Quand on écoute Van Der Graaf Generator, on est un être en adéquation avec le tourment et les aspects les plus détestables de la vie et on trouve en cette musique une sorte de lamentation et de séance d'auto-flagellation introspective, où les éruditions rossées de Peter Hammill nous servirait de gourou spirituel vers un au-delà incertain. Quand on écoute Van Der Graaf Generator, on ne veut pas être bien. On veut souffrir, mais malgré cela, il y a un côté thérapeutique qui en découle qui est indéniable. Sortir les mauvaises choses de soi-même et exploiter tout leur potentiel malfaisant. Et cela fait du bien. Quand j'écoute les phases apocalyptiques de "Plague Of Lighthouse Keepers" où Hammill vocifère son mal-être, je ne peux m'empêcher de l'accompagner dans sa frustration funèbre, une transe furtive et tendue s'empare de mon corps et j'affronte virtuellement les maux vidés du sac de l'humanité.

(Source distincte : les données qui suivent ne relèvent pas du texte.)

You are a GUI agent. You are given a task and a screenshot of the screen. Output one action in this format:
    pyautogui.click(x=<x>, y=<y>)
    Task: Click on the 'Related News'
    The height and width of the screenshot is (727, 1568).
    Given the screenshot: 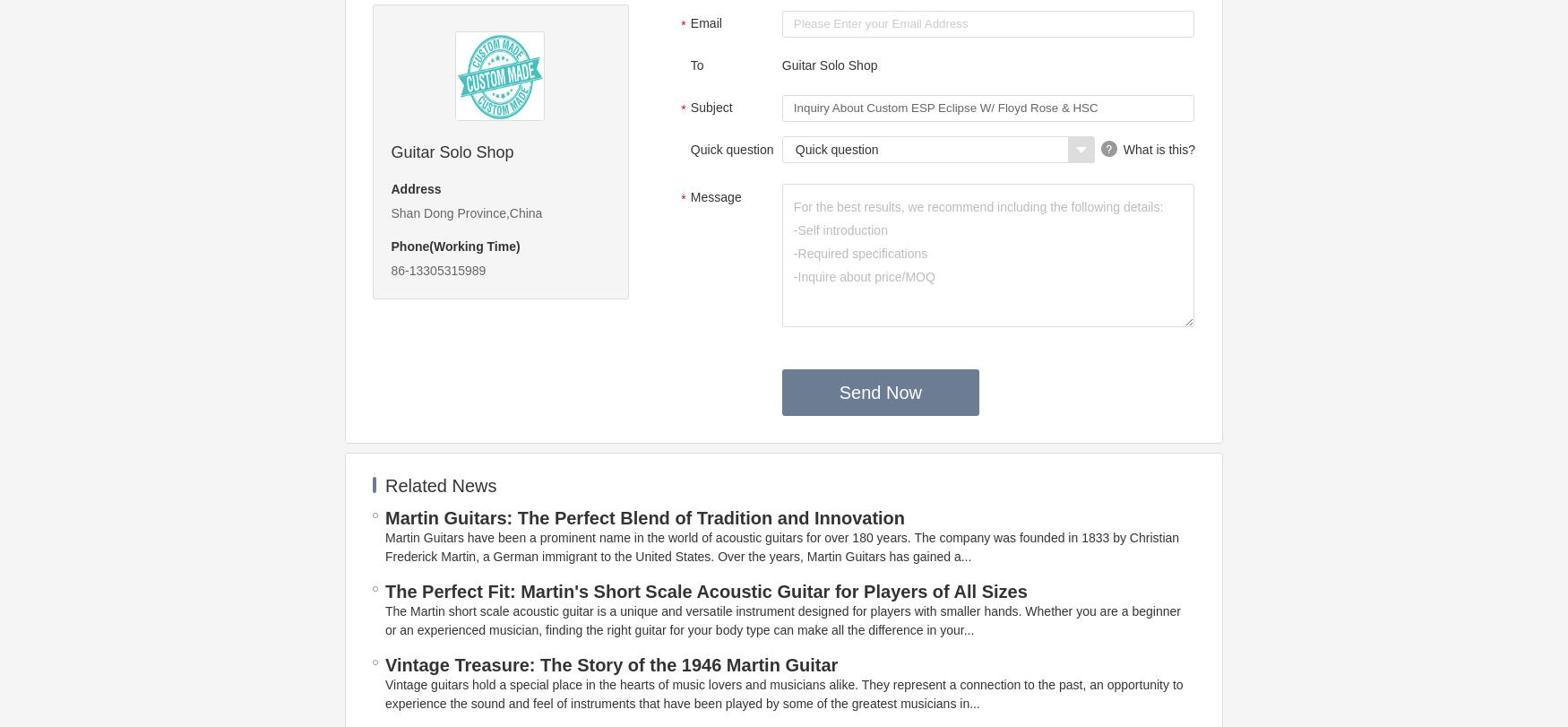 What is the action you would take?
    pyautogui.click(x=440, y=484)
    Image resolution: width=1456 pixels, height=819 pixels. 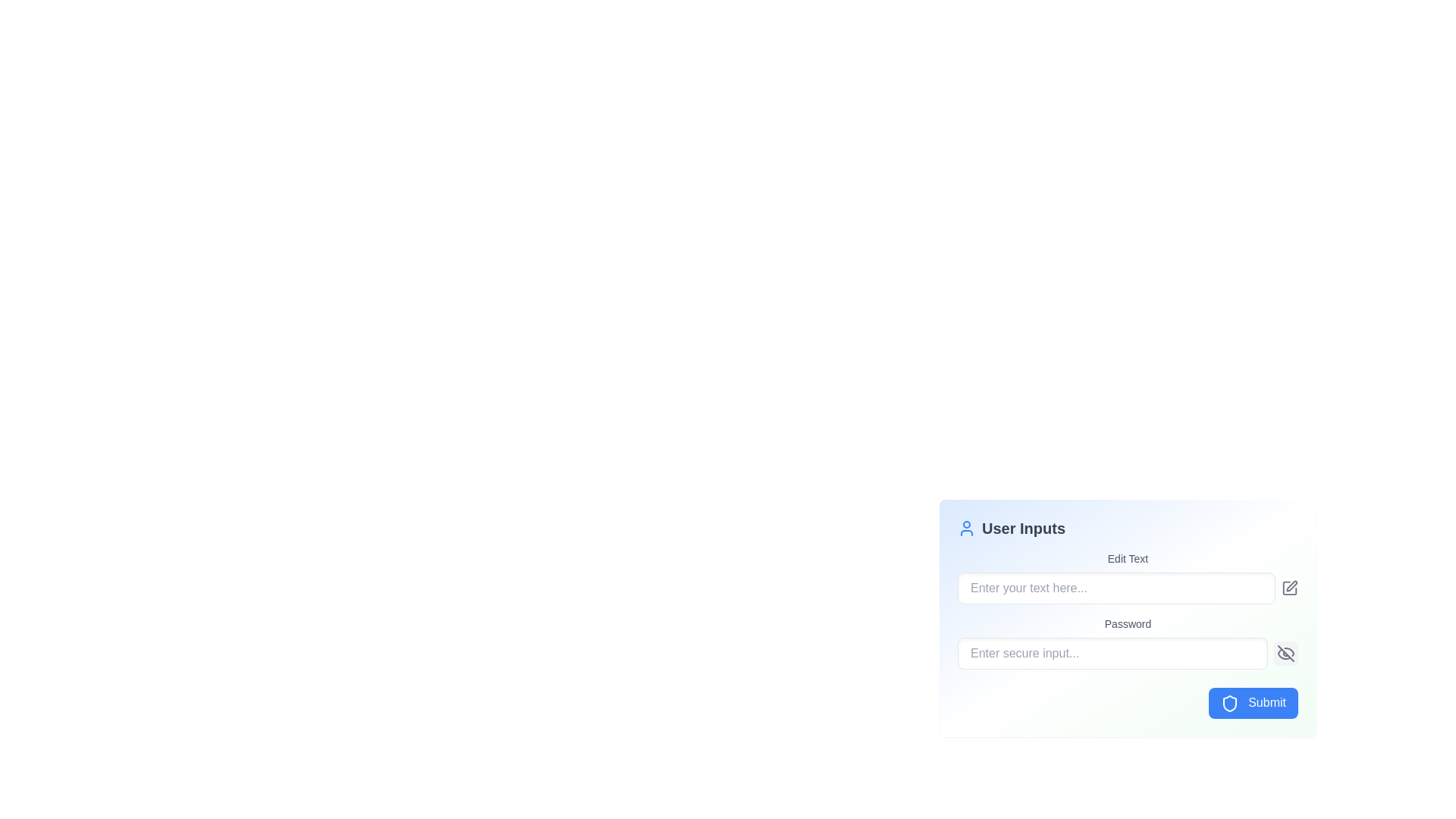 I want to click on the button located to the right of the 'Password' input field in the 'User Inputs' form, so click(x=1285, y=652).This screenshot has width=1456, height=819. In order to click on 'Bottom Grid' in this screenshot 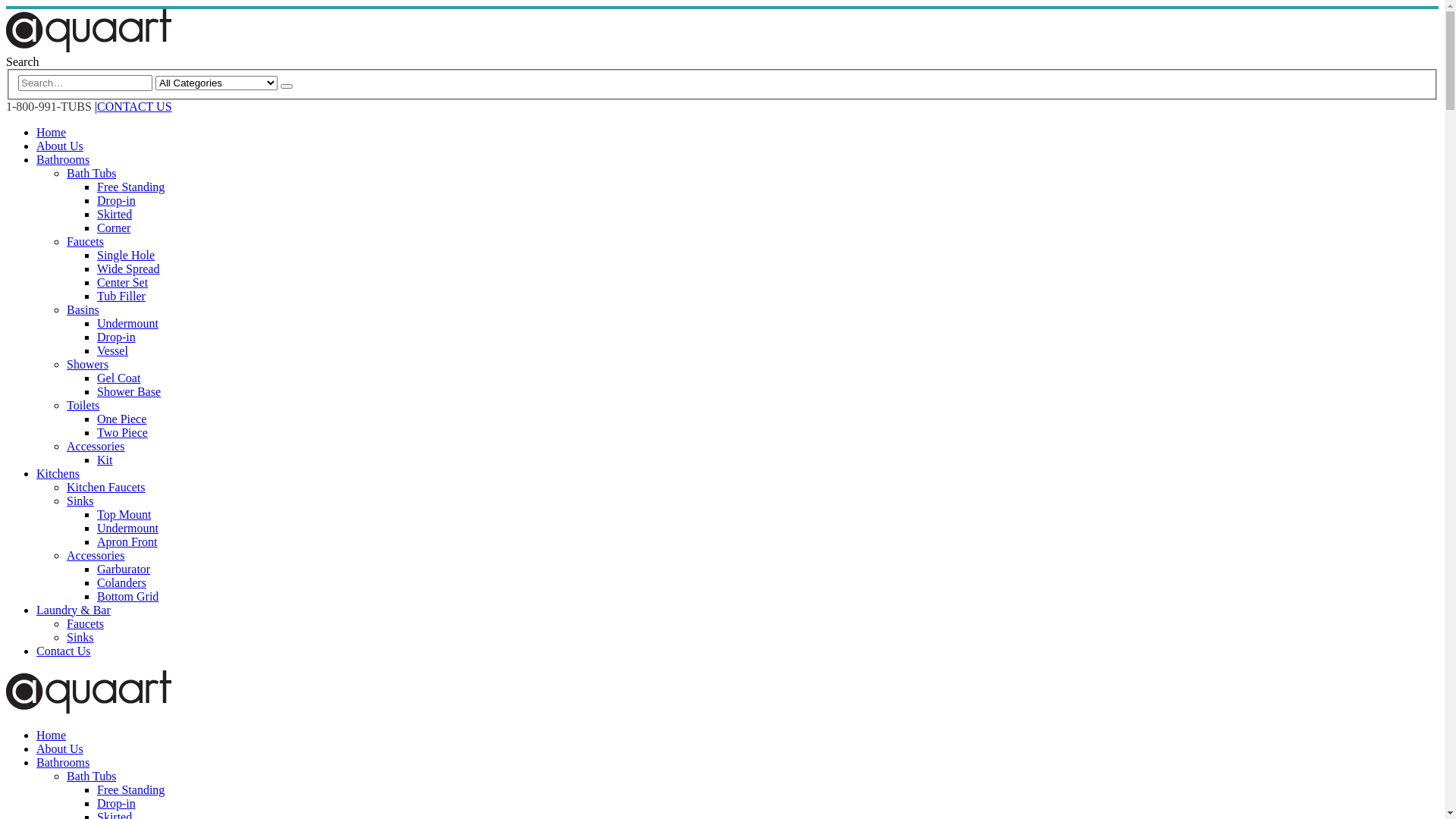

Mais Van Der Graaf Generator n'a rien à voir avec les groupes 'Gothico-Black-Emo' où le mal-être et l'exagération est rangé au rang d'apologie."Pawn Hearts", c'est une baignade à 14 degrés dans la manche sur une plage de galets avec un vent à 110 kilomètres couverts de nuages gris et insignifiants. Pour compléter le tableau, on pourrait même rajouter des vagues que l'on se prendrait dans la gueule avant même d'avoir posé les pieds dans l'eau. On plonge dedans, on s'en mordrait presque mais on en ressort avec de l'espoir et de la niaque, et aussi un sentiment extrêmement jouissif d'avoir l'impression de ne pas être comme les autres et de fustiger du regard le monde avec un certaine impression de ressortir d'un combat inexistant la tête haute. Van Der Graaf, c'est le hurlement universel, c'est la culture de la souffrance qui est en nous et d'en exploiter toutes les richesses et proposer une œuvre poignante, mûre et terne.